- _DOCUMENT EXTRACT_:
══════

POLARIS PRIZE SHORTLIST 2020
Bubba by Kaytranda CONTENTS
- INTRO: Kaytranada’s Bubba: Hitting the Dance Floor Again
- About the Polaris Music Prize
- SINGLE TRACK: 10% on YouTube and Spotify
- PLAYLIST: Bubba full album on Spotify and YouTube
- REVIEW: From the New York Times Magazine: 25 Songs That Matter Now 2020.
- PLAYLIST: Songs from the Polaris Prize 2020 shortlisted nominees and past winners on CBC Music
HITTING THE DANCE FLOOR AGAIN: KAYTRANADA’S BUBBA
Twenty eight-year-old DJ, producer and hip-hop artist Kaytranada (Louis Celestin to his parents) is up for another Polaris Music Prize with his second dance music album, Bubba. Born in Haiti and growing up in Montreal, he started DJing at 14. His 2016 debut album, 99.9% won the award that year.
His Polaris write-up: When Kaytranada’s Bubba was released at the tail end of 2019, reviewers praised it as a “dance album front-to-back” and an “addictive club record” with “more-is-more production.” And while the album does boast some tremendously danceable beats and richly layered sounds, these descriptions belie the subtlety employed by Kaytranada to evoke various moods across its 17 tracks. “Oh No” pairs bongos (and not much else) with British soul superstar Estelle; “What You Need” updates ’90s pop as a vehicle for Charlotte Day Wilson’s stylish singing; instrumental track “Scared to Death” is a swarm of insects that have come from the future to torment you; Island beats infuse “Need It” and “Midsection;” “Taste” is a delicious disco number, and in President Obama-endorsed “Go DJ,” SiR enlists you in an irresistible call and response. As with 2016’s 99,9%, these diverse emotional states flow ingeniously from start to finish and have got Kaytranada poised to pull off the Polaris Music Prize’s first two-peat.

══════

- _PROVIDED INFORMATION_:
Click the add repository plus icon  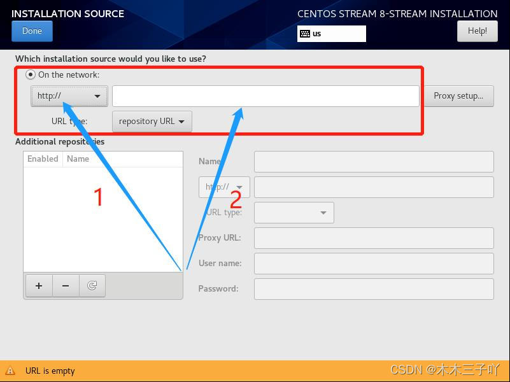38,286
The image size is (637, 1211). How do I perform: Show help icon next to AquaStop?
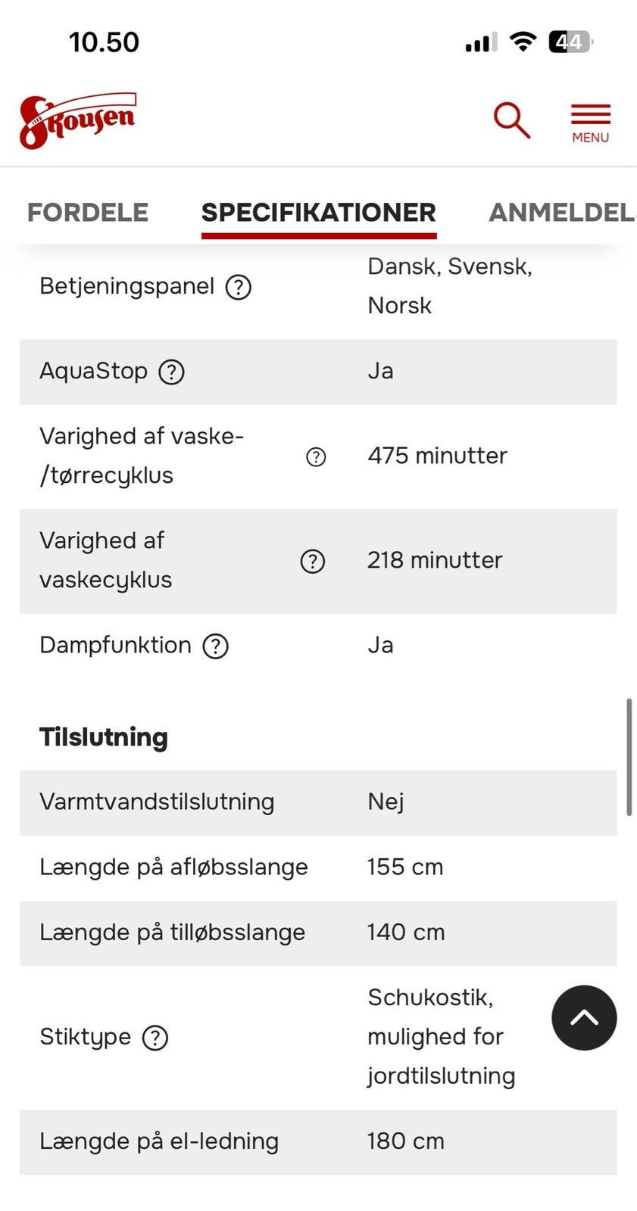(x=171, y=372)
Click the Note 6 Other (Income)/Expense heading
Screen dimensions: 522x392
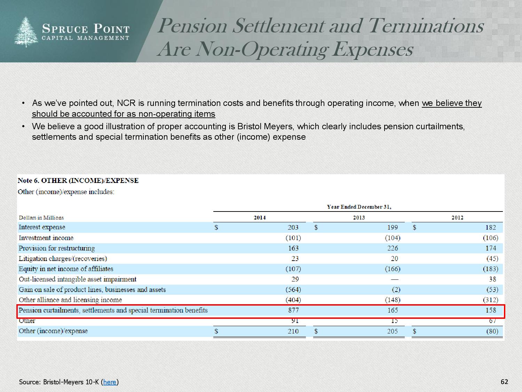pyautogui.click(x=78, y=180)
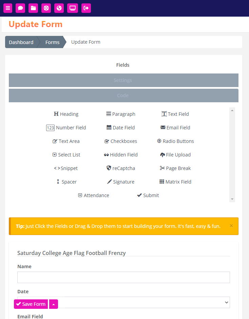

══════

- _WORK ORDER_: Continue the Polaris Prize feature on Kaytranada's album Bubba, starting right after its last sentence.

- _RESULT FOR THIS EXERCISE_:
25 Songs That Matter
The song 10% from the album was featured in the New York Times Magazine in March. Music writer Angela Flournoy’s short essay runs below.
About the Polaris Prize
Since its founding in 2006 the Polaris Music Prize has courted controversy with its unpredictably fluid criteria and sometimes idiosyncratic winning choices. The $50,000 prize is awarded by jury to the best new Canadian album of the year based on artistic merit alone.
The 10 acts on this year’s shortlist feature a gender diverse group evenly split between men and women and including seven BIPOC artists. Five of them have been shortlisted previously with three of them winning. The other five artists are all newcomers.
The nominees are Jessie Reyez, Kaytranada, nêhiyawak, Pantayo, Backxwash, Caribou, Junia-T, Lido Pimienta, U.S. Girls, Witch Prophet. The award will be announced on October 19 and will be broadcast in Canada on CBC Gem, CBC Music’s Facebook, Twitter and YouTube pages and at cbcmusic.ca/polaris.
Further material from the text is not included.